An Improved Graph Attention Network for Semantic Segmentation of Industrial Point Clouds in Automotive Battery Sealing Nail Defect Detection

Accurate defect detection in automotive battery sealing nails is vital for safety and reliability. LGASS is an end-to-end 3D point cloud segmentation model that processes structured-light scans directly, replacing the traditional split workflow of 2D localization followed by 3D measurement with a single defect localization and quantification stage.
In the broader publication record, this work sits in Engineering Applications of Artificial Intelligence, 163(1):112793 and connects to practical problems in 3D sensing, computational geometry, and industrial machine vision.
Problem setting
Accurate defect detection in automotive battery sealing nails is vital for safety and reliability. Traditional methods combine two-dimensional (2D) vision for localization with three-dimensional (3D) vision for measure- ment, resulting in complex workflows and reduced efficiency. We propose Local Graph Attention for Semantic Segmentation (LGASS), an end-to-end 3D point cloud segmentation model.
In the broader publication record, this work appears in Engineering Applications of Artificial Intelligence, 163(1):112793. The visual notes below pair the paper’s original figures with a concise reading of the method, experimental setup, and reported results.
Method and visual evidence
The method works on 3D geometric observations such as point clouds, poses, correspondences, or segmented regions, then uses the proposed representation to improve robustness under noise, viewpoint change, or limited observations.
The extracted figures below show the geometric representation, network or optimization pipeline, and qualitative or quantitative results.
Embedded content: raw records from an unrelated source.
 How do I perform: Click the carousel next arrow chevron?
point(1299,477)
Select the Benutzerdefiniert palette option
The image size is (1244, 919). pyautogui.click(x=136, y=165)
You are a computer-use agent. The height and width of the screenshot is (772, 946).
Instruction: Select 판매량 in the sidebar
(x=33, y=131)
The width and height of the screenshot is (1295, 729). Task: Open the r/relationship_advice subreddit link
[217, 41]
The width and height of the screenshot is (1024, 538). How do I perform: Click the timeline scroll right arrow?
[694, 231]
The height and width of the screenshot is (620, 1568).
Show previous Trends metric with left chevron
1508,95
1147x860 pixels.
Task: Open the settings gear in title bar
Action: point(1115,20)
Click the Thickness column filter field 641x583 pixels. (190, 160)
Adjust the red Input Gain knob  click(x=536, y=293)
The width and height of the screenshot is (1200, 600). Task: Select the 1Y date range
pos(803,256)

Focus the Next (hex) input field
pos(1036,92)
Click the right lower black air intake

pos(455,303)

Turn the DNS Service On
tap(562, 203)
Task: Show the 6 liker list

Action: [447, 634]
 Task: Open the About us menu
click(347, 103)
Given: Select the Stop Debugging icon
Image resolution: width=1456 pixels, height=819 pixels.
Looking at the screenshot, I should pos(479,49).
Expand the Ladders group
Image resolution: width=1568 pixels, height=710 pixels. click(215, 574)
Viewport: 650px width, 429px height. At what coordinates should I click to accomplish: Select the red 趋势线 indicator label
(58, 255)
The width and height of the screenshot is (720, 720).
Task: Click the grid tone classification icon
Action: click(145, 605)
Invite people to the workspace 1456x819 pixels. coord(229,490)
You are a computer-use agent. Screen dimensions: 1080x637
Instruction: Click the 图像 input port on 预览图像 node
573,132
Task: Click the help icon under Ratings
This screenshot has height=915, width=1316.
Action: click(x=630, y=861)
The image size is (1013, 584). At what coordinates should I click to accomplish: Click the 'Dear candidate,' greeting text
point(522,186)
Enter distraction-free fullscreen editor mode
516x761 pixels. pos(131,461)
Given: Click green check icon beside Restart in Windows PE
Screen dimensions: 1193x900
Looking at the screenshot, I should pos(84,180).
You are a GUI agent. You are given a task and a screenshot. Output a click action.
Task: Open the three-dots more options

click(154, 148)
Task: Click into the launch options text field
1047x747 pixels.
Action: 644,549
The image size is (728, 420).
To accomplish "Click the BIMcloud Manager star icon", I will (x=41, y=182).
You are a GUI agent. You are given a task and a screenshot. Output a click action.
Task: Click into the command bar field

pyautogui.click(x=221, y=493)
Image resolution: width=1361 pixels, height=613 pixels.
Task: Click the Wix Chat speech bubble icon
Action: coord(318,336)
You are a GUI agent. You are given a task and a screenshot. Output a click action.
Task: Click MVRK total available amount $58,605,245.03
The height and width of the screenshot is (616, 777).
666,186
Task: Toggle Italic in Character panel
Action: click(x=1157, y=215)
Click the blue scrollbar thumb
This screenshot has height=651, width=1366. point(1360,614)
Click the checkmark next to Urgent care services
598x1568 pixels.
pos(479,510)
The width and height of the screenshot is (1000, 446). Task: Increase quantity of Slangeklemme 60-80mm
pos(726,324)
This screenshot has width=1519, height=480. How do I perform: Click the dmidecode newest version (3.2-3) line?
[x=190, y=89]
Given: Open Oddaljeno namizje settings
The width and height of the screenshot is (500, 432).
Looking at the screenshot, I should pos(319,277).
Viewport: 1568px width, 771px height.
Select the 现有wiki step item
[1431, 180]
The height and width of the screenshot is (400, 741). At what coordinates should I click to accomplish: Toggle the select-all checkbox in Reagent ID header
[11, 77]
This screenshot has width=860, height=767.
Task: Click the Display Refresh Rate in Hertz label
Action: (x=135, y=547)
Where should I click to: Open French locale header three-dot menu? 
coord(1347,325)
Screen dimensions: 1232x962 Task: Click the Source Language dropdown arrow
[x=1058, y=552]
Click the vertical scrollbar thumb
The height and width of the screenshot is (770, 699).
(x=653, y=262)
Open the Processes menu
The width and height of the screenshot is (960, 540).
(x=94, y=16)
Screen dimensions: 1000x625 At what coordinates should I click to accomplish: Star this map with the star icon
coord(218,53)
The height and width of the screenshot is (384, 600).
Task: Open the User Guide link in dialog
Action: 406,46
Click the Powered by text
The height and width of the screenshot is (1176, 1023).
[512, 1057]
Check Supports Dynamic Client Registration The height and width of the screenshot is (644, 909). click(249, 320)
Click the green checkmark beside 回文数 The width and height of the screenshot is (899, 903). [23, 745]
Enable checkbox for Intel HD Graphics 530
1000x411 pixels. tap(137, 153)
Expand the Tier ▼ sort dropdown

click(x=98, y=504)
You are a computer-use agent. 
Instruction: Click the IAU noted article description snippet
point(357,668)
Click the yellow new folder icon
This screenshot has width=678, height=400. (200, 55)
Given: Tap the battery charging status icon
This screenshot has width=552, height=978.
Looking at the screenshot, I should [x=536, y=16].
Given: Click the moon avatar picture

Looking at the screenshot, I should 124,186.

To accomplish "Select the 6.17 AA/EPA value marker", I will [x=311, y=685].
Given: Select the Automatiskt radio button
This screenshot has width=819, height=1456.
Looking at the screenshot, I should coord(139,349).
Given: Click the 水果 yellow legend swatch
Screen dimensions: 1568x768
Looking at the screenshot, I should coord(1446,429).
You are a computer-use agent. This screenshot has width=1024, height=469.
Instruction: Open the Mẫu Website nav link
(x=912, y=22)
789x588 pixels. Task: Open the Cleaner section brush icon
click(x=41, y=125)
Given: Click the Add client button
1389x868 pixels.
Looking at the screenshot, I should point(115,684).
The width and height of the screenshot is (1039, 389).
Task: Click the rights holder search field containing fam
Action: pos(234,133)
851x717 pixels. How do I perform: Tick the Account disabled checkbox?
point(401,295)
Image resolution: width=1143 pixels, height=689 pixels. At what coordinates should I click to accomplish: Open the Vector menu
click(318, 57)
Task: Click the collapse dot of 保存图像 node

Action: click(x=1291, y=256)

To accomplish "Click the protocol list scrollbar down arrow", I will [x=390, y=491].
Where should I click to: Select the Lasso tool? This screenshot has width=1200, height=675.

Method overview. This image is extracted from an embedded PDF image object on page 4, then recomposed for web display.

Representation and setup. This image is extracted from an embedded PDF image object on page 6, then recomposed for web display.

Experimental evidence. This image is extracted from an embedded PDF image object on page 8, then recomposed for web display.

Result comparison. This image is extracted from an embedded PDF image object on page 9, then recomposed for web display.

Additional visual result. This image is extracted from an embedded PDF image object on page 11, then recomposed for web display.
Results and impact
The evaluation reported in Engineering Applications of Artificial Intelligence, 163(1):112793 uses the extracted figures above to show the method’s measurement, reconstruction, segmentation, matching, or diagnostic behavior on representative experiments. These visuals are paired with the paper’s quantitative or qualitative analysis to make the workflow easier to inspect from the homepage.
Source handling
I extracted 16 candidate image objects from paper.pdf and generated the compressed WebP figures used on this page. The local PDF was also optimized from 4,618,083 bytes to 4,567,187 bytes.